Internet connectivity can be lost. Http requests might not return 2XX responses. Http responses might not arrive in the same order.

Rely on the protocols and language constructs to handle the errors

In high-level programming languages and protocols, errors (in the broad sense) are first-class citizens:

  • HTTP status codes
  • TCP error codes
  • Exceptions
  • Errors
  • Promise rejections
  • OS process exit statuses

If your project relies on in-house structures and/or boolean flags to pass errors, it means you’re reinventing the wheel. Worse, it also a signal that you don’t know how to get the best out of your stack.

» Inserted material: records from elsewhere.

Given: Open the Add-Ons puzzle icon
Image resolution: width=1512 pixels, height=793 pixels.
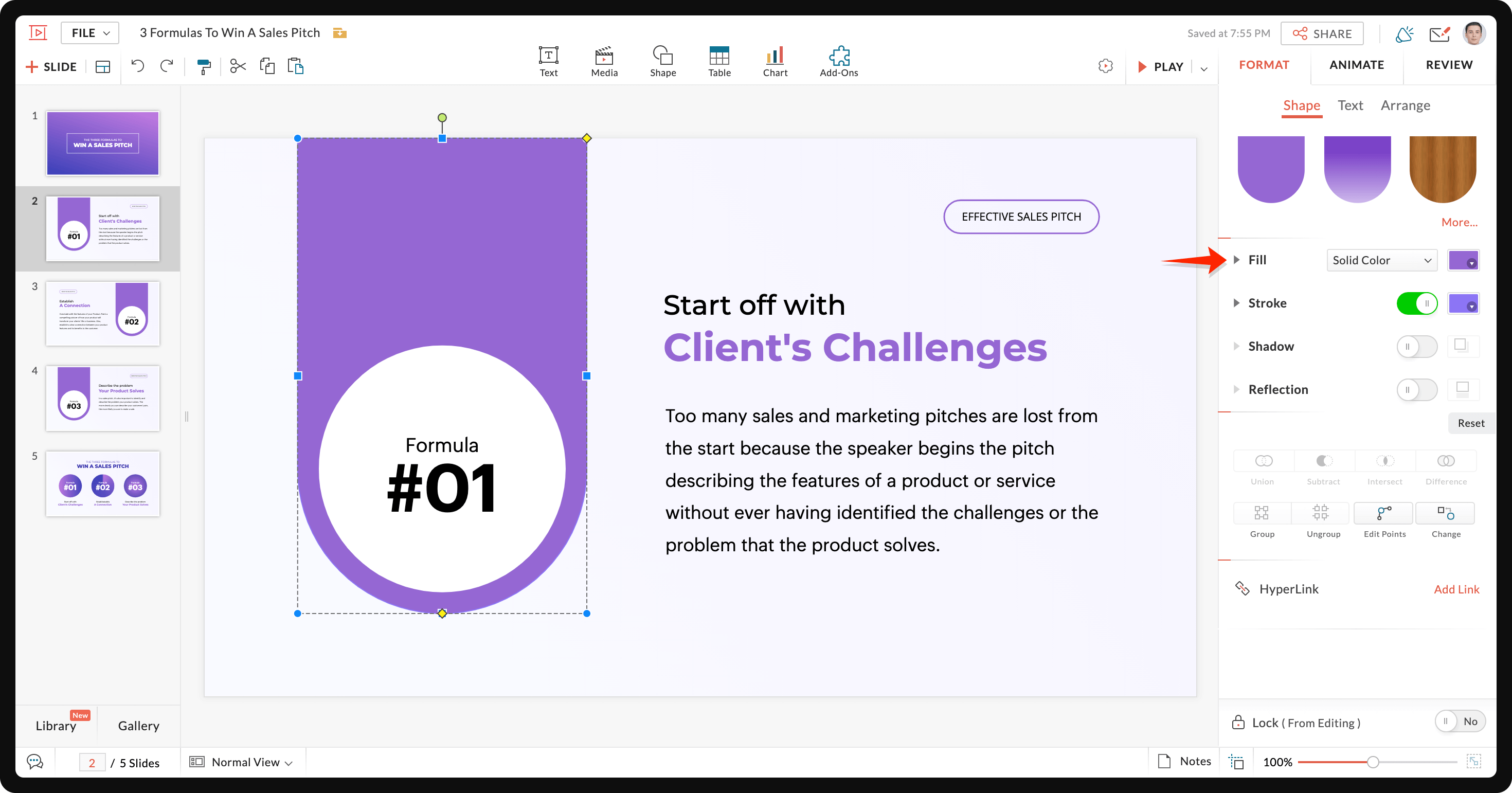Looking at the screenshot, I should [838, 61].
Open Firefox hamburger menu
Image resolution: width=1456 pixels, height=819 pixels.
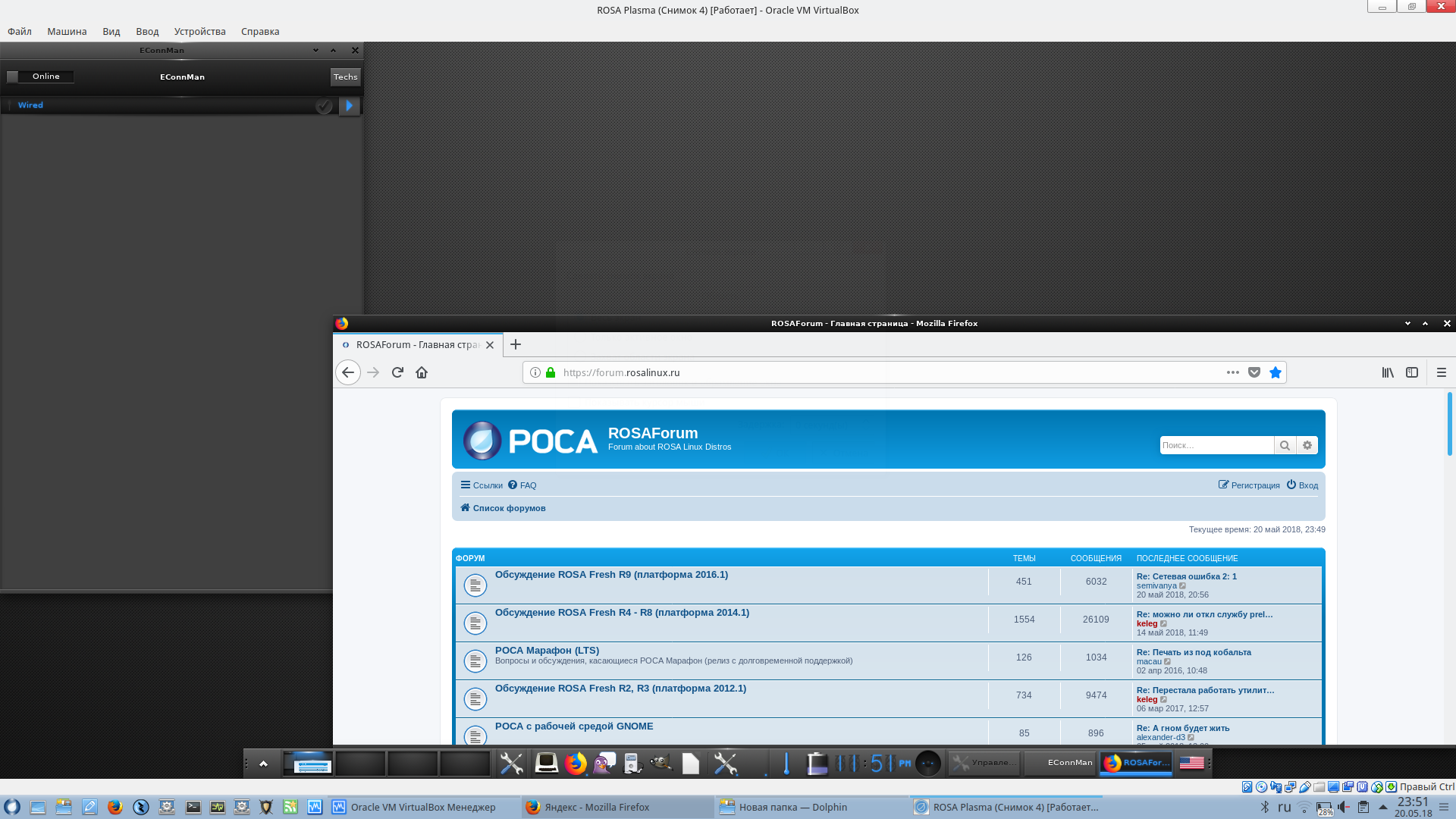coord(1441,372)
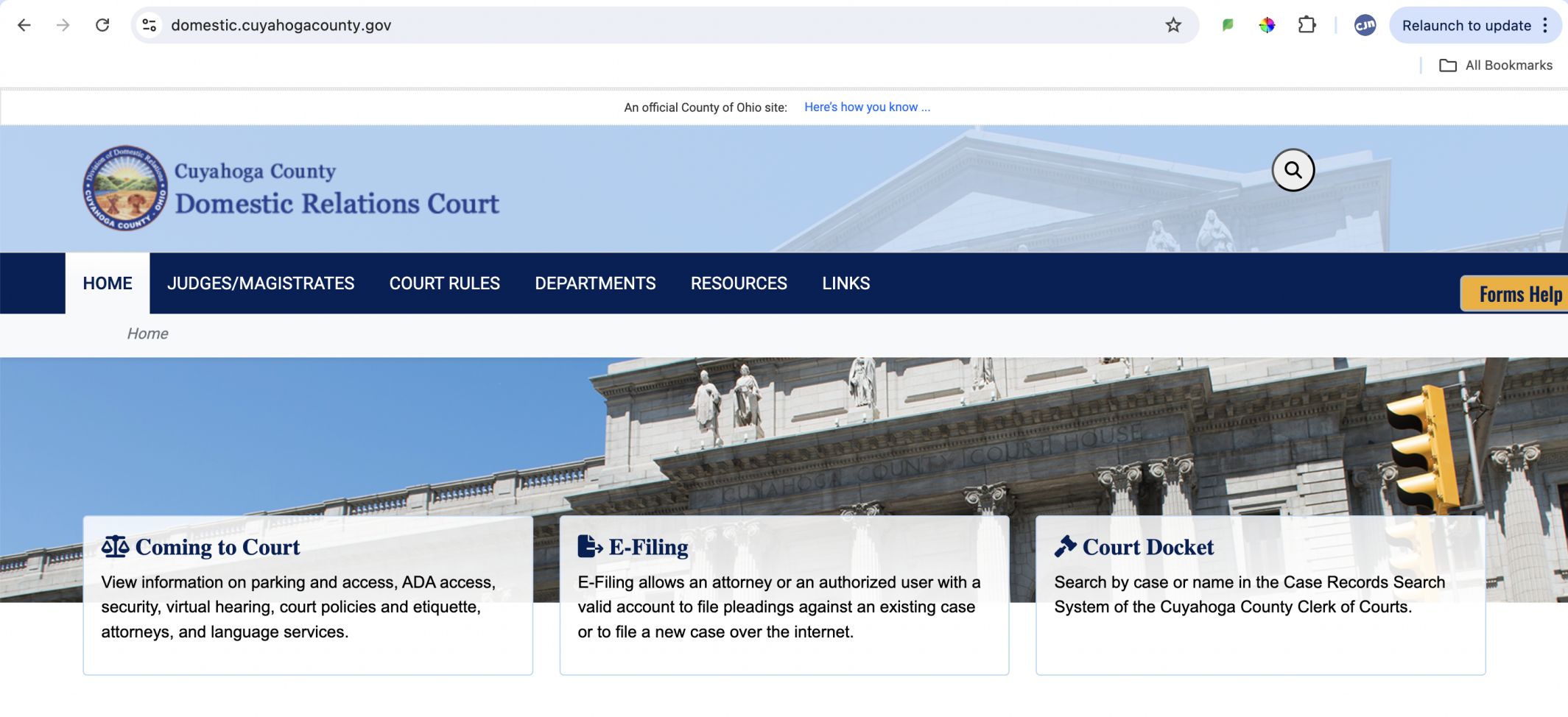1568x717 pixels.
Task: Reload the current page
Action: 103,24
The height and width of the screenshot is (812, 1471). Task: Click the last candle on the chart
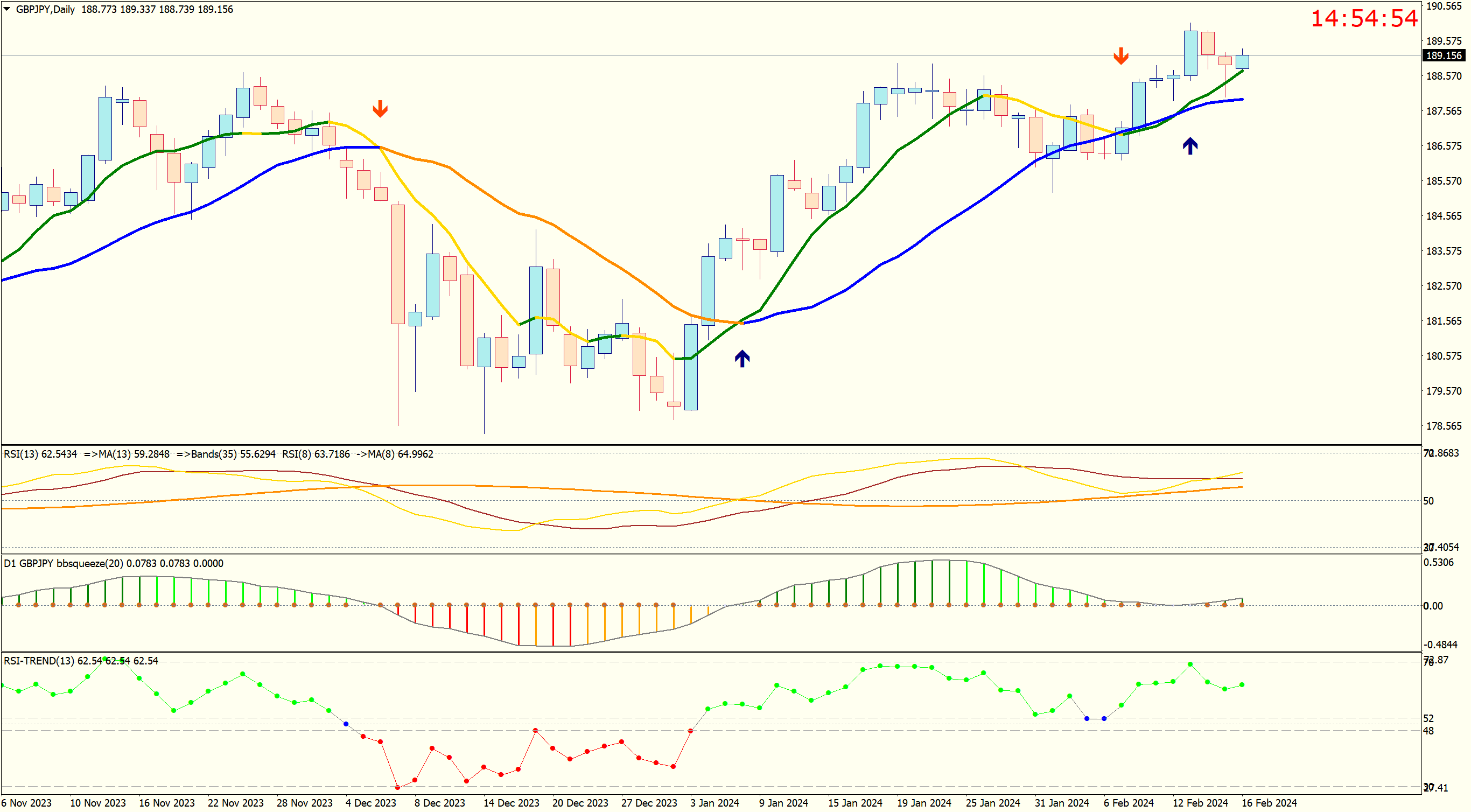[1242, 62]
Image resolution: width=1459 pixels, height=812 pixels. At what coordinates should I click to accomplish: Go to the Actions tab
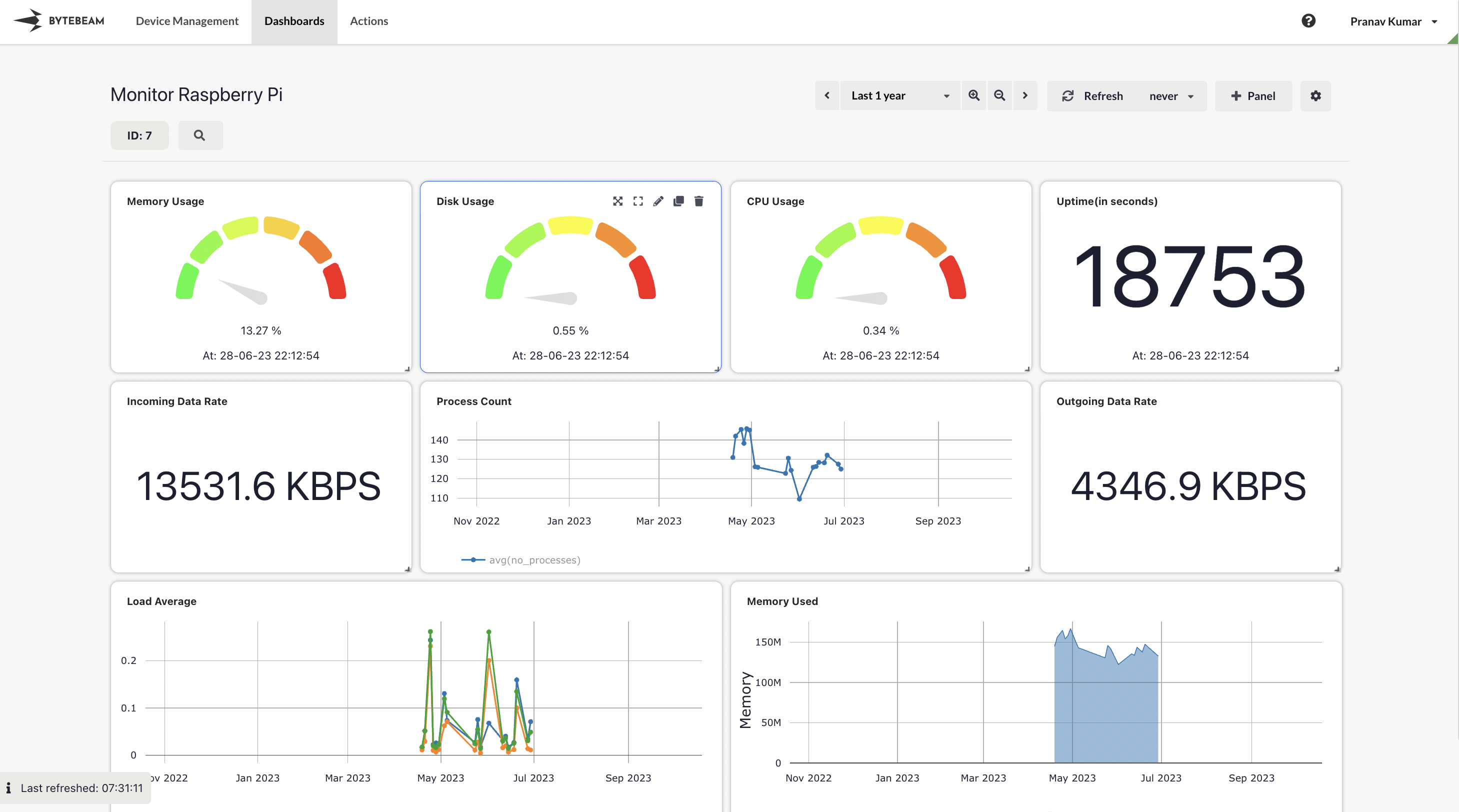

Doing this is longer to implement and harder to maintain. It paves the way for instability and pointless complexity.

Don’t add your personal secret sauce to the many existing ways to handle and notify others about errors.

Here’s one exemple of “good VS bad” error handling with a JavaScript function:

// Bad 💩
// The function will be resolved with an object abstracting an Error
// It's contradictory and confusing for the caller
async function doSomething(foo) {
  const ok = await myConditionsToDoSomething(foo)

  if (!ok) {
    return { success: false }
  }
  // ...
}

// Good. doSomething will be rejected with a standard error.
async function doSomething(foo) {
  const ok = await myConditions(foo)

  if (!ok) {
    throw new Error("Something went wrong")
  }
  // ...
}

Here’s another exemple of “good VS bad” HTTP response design.

// Bad 💩There's a contradiction between the HTTP status and the payload
HTTP/1.1 200 OK
Date: Sun, 18 Oct 2009 08:56:53 GMT
Content-Length: 40
Content-Type: application/json

{ success: false, message: 'Forbidden' }

// Good 🦄 The HTTP status is enough to carry the information
HTTP/1.1 403 Forbidden
Date: Sun, 18 Oct 2009 08:56:53 GMT
Content-Length: 0

You don’t know what you don’t know

You also need to keep track of errors. You need to know when an exception is thrown, when a process crashes, when a TCP connection is lost, when the server returns HTTP 500 errors.

So, the team should, somehow, be notified by runtime errors. Be it an email, a slack message, Sentry, whatever. But it should be in a firefighter mindset, and analyse errors as they happen.

One persone per error is sufficient. If the whole team start working on the same error each times a notification pops up, it’s not very efficient. Elect one firefighter and rotate periodically.

Writing tests is not an option

test

Conclusion

Don’t reinvent the wheel.

Consider the edge cases.

Don’t hide the errors by making them silent.

Love them and treat them as part of the process.

They’re here to help you build a better product.